COBOL isn’t something new. It’s not thought of as something emerging or disruptive. Yet slowly, almost out of necessity, it’s building a youth culture. A new generation is taking hold of the language and starting to chart a path forward.
People often think of COBOL only as part of a distant past, when people drank martinis at lunch and imagined landing on the moon. They focus on the fact that the language was born in 1959, in the middle of the Cold War, when the race to conquer space was just beginning. Back then, the only computers were big mainframes that needed their own rooms. COBOL was built to make it easier for programmers to tell these big, hulking piles of iron what to do.
That was more than six decades ago. While many other languages have come along since then, COBOL continues to live on. It may not find itself in the limelight very often, but the language continues to be an essential part of some of the software running at the core of the biggest banks and corporations. Government agencies, which value long-term stability, also depend heavily on COBOL.
A 2022 report sponsored by Micro Focus (a company that maintains and supports plenty of new COBOL) estimated that there are between 775 billion and 850 billion lines of COBOL code in daily use. For comparison, in 1997, Gartner put that number at just north of 200 billion. COBOL is not shrinking away.
Who’s writing all of those new lines? There are plenty of old and wise developers with decades of experience doing some of the work—but alongside them are some young developers, fresh out of school.
John Stuart is one example. Just 28, he thinks of himself as more of a .NET developer. But lately he’s found himself maintaining a large COBOL application that needs to be connected to modern applications such as business reporting tools, data science systems, and other services. He writes both .NET and COBOL code to add features that work with many of the browsers and operating systems common today.
“I had no experience with COBOL before [my current] job, and I was surprised at how quickly I was able to get in and make my first commit,” said Stuart. “Ultimately, it was just learning a little bit of syntax. I could write sharp code with just a little bit of a different dialect.”
Stuart works with Visual COBOL, a tool from Micro Focus that integrates a COBOL compiler with Microsoft’s .NET. It compiles COBOL code that may be decades old into byte code for modern Java virtual machines (JVMs) or Microsoft’s intermediate language for .NET.
Stuart praises the simplicity of COBOL. After writing some code, he’s begun to understand its historical role as a transaction processor for many companies that were keeping ledgers or tracking assets. It wasn’t built to create multithreaded applications that juggle multiple inputs—and this often makes it more accessible.
“It does exactly what you tell it to do on a line [of code],” explains Stuart. ”Sometimes you get files that are 2,000 lines long, but they’re easy to understand because they simply do what they say they’re doing at that line.”

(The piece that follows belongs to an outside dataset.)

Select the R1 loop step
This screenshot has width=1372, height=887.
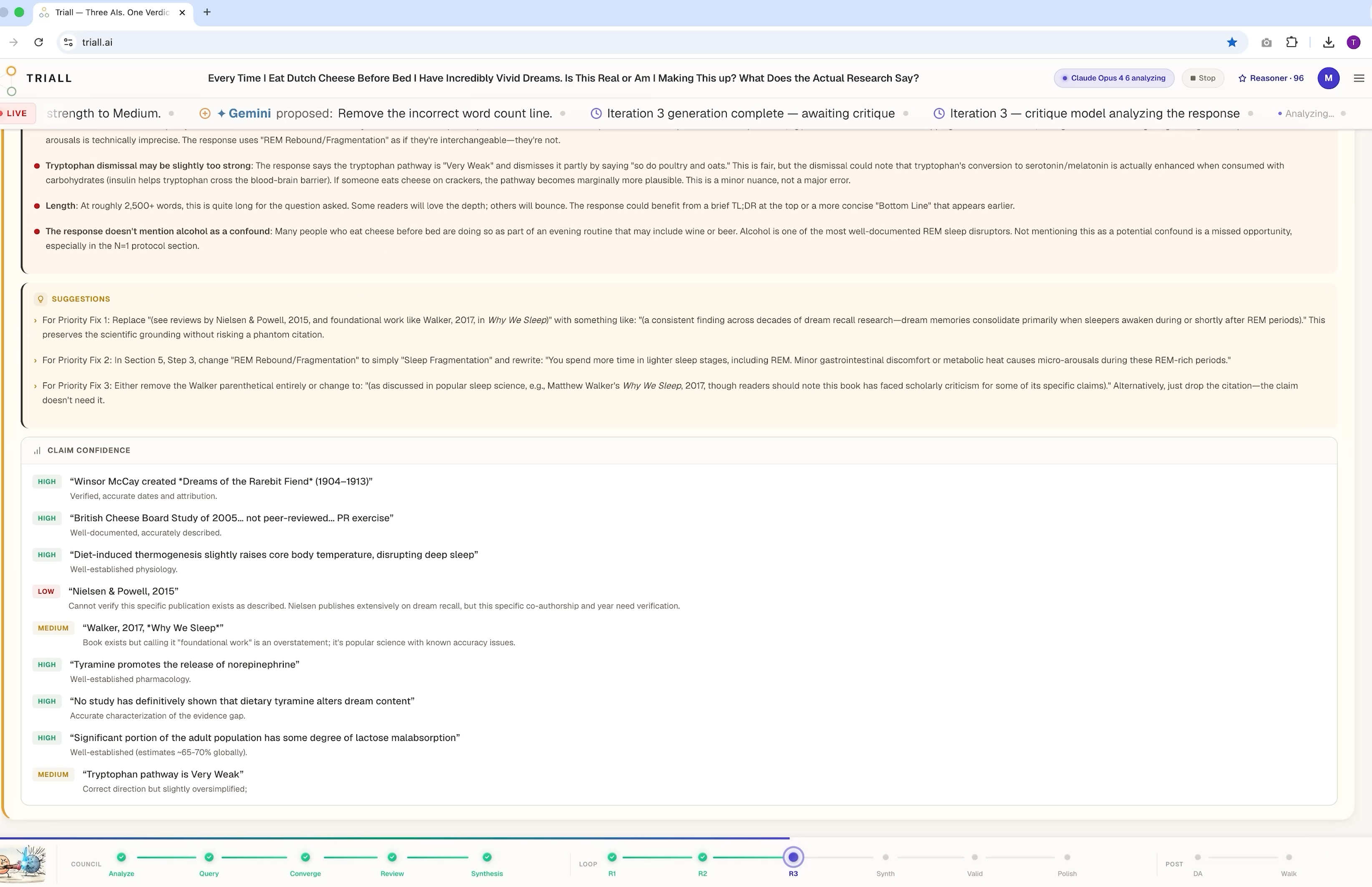[612, 857]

Dylan Parrish came to work on COBOL software via a similar indirect path. He learned more modern programming languages in college, from which he graduated in 2017. Over the past four years, however, Parrish's job has had him working with an existing COBOL application.
“[COBOL] was totally new to me coming out of college, where I hardly even knew that it existed,” explained Parrish. “I'm sure the word came up in computer history courses, but I didn't really have any exposure to it until I had a job interview where they said, ‘Hey, you're gonna be working with COBOL.’”

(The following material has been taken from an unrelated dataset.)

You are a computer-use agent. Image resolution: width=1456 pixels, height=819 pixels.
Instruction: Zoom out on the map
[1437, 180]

Parrish said he grew to enjoy working with different generations of developers. The older ones would teach him the style of coding that was dominant when the language was written. In return, he and some of his younger colleagues would teach them about the best way to connect the aging code to modern clients such as mobile phones or web services.
Newer versions of the language added some modern features such as object-oriented structures, while ensuring that older code could still compile and run without changes. The ISO standard released in 2002, for instance, added the ability to bundle data and code in objects. The standard released in 2014 added more features, such as method overloading.
“My object-oriented experience from college did actually come into play, which lent to an interesting relationship,” said Parrish. “We would get COBOL tips from the more veteran programmers who wrote the original software ... and we were able to teach them about better ways to incorporate objects into that COBOL structure.”
This kind of collaboration may continue long into the future. Many COBOL applications are large; rewriting them isn’t cost-effective—or even necessary.
“Logic doesn't deteriorate,” said Bob England, a COBOL developer and president of England Technical Services. “Until the business rules change, that code is as good as the day it was born.”
That means the companies supporting COBOL stacks will need to continue to bring in young developers—replacing the older generations that are retiring or just moving on. When they do, they’ll follow developers such as Parrish and Stuart in finding ways to bring modern sensibilities to the maintenance of older code.
When asked for advice to give other programmers considering the jump to COBOL, Stuart said, “It's a little bloated—and that's just the nature of any software program that runs for 30 years—but at its core, it's extremely simple. You can follow it. You can debug it just straight down the line and know exactly what it's doing.”
In other words, it’s a modern option for the next generation.